Руки мои подломились во время очередного отжимания, я рухнул на пол и ошеломленно воззрился на экран. Ничего себе новости с утра пораньше!
- Некоторые мои коллеги даже высказывали предположение, что оба месторождения ярилита находятся в точках соприкосновения с другим измерением. – Ученый усмехнулся. – С точки зрения современной науки, это, конечно, чушь, но многие революционные открытия в свое время воспринимались именно так. Поэтому кто знает… Зато данная завиральная гипотеза хорошо объясняет совершенно нетипичные для известного нам мира физические свойства ярилита. Однако сказки в сторону. Еще одна особенность Блохинского месторождения – аномально высокое давление и низкая температура в пропасти. А это, как вы знаете, необходимые и достаточные условия для ярилитовой реакции. Именно поэтому на пруду Блоха была в рекордные сроки построена небольшая ЯЭС, которая сразу получает плоды ярилитовой реакции, может транспортировать энергию, заряжать тяжелые промышленные аккумуляторы и заправлять ярилитовые двигатели. Я думаю, излишне говорить, какие космические перспективы открывает это месторождение перед нашей страной вообще и Донецком в частности…

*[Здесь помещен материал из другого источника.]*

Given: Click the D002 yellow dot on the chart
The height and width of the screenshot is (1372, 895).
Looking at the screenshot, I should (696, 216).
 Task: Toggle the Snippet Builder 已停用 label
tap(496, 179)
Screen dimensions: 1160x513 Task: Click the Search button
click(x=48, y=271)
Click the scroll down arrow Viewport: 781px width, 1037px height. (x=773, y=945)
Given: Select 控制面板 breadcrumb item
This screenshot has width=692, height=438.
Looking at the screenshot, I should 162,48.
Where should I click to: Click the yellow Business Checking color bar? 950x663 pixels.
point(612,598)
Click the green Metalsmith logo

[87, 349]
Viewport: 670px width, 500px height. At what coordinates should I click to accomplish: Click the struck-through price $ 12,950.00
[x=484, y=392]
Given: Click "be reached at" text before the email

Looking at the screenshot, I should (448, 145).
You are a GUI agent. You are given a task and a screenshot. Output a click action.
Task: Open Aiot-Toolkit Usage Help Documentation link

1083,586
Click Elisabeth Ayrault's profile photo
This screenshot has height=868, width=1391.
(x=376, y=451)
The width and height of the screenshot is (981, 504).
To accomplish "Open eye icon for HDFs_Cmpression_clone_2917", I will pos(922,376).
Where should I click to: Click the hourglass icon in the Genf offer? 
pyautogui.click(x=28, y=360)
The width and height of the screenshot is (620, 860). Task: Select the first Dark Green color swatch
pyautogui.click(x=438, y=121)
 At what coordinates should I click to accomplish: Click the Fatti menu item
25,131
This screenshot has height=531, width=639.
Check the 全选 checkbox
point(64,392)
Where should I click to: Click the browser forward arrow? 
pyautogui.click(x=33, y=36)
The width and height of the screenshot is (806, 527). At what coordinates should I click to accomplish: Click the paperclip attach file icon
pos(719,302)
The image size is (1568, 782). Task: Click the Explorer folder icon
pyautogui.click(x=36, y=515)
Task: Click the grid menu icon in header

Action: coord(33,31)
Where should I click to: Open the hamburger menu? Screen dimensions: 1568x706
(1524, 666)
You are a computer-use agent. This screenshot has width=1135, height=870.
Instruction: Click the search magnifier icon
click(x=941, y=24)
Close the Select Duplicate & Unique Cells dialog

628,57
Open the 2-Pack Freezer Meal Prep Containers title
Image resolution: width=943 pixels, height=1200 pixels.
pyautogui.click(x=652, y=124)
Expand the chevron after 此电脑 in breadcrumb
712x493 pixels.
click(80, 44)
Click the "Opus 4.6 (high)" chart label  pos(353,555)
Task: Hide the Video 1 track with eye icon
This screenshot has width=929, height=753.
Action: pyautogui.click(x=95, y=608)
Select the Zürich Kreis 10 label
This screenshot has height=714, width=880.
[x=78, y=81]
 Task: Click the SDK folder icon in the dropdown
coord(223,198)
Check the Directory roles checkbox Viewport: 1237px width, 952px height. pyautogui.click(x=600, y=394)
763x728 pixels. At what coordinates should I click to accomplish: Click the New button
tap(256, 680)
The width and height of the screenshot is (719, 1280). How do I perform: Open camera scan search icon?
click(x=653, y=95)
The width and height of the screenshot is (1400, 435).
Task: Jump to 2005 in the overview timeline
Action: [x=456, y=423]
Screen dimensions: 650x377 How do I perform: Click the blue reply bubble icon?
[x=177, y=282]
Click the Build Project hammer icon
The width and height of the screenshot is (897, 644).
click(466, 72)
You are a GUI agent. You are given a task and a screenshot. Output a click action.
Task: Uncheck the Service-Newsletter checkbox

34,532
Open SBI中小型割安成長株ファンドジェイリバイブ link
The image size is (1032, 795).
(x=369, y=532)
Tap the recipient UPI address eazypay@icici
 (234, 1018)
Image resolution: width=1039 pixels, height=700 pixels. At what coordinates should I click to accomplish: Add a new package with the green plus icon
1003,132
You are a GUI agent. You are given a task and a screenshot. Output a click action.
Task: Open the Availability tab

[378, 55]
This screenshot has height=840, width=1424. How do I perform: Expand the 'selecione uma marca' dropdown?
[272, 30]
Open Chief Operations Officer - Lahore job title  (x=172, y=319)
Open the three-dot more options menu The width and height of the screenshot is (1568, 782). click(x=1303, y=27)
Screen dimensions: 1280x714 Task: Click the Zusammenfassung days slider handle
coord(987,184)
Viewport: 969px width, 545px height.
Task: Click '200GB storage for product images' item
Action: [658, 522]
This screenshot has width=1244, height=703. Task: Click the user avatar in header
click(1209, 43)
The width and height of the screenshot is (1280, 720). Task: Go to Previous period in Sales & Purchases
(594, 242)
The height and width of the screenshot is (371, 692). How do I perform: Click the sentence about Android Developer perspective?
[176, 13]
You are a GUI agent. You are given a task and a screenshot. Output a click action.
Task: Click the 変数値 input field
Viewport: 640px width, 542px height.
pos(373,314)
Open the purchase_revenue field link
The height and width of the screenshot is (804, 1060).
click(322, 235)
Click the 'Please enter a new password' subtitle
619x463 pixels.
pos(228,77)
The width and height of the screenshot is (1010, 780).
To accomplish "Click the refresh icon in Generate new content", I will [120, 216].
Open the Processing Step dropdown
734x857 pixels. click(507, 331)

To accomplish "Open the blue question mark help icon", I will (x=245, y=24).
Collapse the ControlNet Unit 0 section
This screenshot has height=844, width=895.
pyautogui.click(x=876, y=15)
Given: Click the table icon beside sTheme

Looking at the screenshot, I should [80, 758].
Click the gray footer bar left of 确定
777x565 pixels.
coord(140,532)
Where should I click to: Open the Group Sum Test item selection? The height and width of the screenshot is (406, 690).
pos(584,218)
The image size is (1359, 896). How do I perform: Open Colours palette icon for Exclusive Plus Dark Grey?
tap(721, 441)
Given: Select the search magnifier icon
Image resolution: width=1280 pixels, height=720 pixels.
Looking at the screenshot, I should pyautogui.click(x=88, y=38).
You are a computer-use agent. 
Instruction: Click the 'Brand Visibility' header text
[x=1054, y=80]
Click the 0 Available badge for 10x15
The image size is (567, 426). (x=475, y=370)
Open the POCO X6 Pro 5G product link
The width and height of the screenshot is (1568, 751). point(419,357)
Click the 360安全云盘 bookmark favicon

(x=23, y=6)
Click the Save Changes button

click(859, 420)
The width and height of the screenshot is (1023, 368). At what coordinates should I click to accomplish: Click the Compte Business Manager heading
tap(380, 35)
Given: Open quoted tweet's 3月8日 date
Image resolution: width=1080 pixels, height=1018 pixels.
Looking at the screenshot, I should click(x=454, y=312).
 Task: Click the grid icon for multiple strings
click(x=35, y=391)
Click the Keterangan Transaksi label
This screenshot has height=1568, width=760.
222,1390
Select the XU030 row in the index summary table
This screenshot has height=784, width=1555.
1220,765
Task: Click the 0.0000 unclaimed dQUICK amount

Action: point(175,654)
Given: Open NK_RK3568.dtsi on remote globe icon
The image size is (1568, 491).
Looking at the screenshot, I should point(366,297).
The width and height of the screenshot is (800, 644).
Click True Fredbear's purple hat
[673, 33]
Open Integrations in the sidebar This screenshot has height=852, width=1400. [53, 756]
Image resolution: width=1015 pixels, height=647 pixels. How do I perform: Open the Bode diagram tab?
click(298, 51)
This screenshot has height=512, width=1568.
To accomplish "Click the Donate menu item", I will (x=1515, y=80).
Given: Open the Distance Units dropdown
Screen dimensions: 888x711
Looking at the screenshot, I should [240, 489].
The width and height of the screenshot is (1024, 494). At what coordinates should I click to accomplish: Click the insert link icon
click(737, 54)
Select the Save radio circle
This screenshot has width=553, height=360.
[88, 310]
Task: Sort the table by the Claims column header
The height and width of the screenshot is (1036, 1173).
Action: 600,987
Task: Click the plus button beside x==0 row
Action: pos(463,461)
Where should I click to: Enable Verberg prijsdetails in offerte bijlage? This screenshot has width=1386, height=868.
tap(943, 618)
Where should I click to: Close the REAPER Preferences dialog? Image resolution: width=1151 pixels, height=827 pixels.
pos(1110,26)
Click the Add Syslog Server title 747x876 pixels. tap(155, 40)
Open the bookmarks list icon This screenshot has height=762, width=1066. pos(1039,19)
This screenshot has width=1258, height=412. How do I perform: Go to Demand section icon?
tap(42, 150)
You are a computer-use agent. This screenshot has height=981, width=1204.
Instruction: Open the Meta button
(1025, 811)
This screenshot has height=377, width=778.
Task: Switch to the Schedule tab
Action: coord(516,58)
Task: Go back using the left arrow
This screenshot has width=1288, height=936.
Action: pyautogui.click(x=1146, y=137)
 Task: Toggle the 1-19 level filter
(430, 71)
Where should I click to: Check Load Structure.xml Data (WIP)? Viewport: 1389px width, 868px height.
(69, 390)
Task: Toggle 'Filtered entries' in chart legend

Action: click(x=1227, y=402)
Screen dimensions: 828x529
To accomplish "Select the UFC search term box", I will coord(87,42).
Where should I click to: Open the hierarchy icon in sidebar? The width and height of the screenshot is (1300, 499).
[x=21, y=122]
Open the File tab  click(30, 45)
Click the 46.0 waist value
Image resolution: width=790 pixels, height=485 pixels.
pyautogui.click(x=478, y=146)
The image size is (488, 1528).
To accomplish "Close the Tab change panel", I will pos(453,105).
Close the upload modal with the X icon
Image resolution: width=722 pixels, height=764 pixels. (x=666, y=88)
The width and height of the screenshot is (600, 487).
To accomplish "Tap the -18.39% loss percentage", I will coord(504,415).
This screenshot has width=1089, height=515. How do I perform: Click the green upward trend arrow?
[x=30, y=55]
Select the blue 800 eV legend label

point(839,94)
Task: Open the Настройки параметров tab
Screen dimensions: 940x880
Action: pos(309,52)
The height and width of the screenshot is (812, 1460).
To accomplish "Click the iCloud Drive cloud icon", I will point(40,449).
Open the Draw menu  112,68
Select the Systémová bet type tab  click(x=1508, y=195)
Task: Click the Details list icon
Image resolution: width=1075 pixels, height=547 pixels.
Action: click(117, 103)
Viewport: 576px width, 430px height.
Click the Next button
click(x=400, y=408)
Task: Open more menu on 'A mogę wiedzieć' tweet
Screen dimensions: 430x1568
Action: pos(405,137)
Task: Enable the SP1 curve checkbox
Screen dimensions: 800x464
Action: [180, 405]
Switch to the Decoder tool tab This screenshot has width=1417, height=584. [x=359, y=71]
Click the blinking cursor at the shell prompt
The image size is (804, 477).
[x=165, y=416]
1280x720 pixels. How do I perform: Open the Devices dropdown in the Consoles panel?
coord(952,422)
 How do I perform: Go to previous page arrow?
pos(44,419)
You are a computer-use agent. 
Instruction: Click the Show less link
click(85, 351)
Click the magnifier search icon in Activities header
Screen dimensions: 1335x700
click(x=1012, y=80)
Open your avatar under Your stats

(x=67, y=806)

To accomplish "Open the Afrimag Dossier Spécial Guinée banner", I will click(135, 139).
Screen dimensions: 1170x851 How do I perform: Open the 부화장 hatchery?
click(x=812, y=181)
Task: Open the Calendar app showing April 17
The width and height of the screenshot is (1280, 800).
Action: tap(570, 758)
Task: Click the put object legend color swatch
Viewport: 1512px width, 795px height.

- И тут мы плавно переходим к вопросу безопасности, который, думаю, волнует всех без исключения, а особенно – европейскую комиссию. Грубо говоря: что может пойти не так?
- Если персонал ЯЭС будет четко и ответственно выполнять свою работу, - влез замминистра, - нештатных ситуаций произойти не может. Производство ярилитовой энергии – самый безопасный и экологичный процесс.
Я остановил качание пресса и с досадой поморщился:
- Вопрос был не к тебе!
- Сразу скажу, - начал Громышев, - что рассуждаю чисто гипотетически. При высокой степени безопасности получения ярилитовой энергии, есть один стабильно вредный фактор…
- Вы имеете в виду ярилитовое безумие? – уточнила ведущая.
- Я бы попросил, - поморщился Громышев, - синдром Тобольцева!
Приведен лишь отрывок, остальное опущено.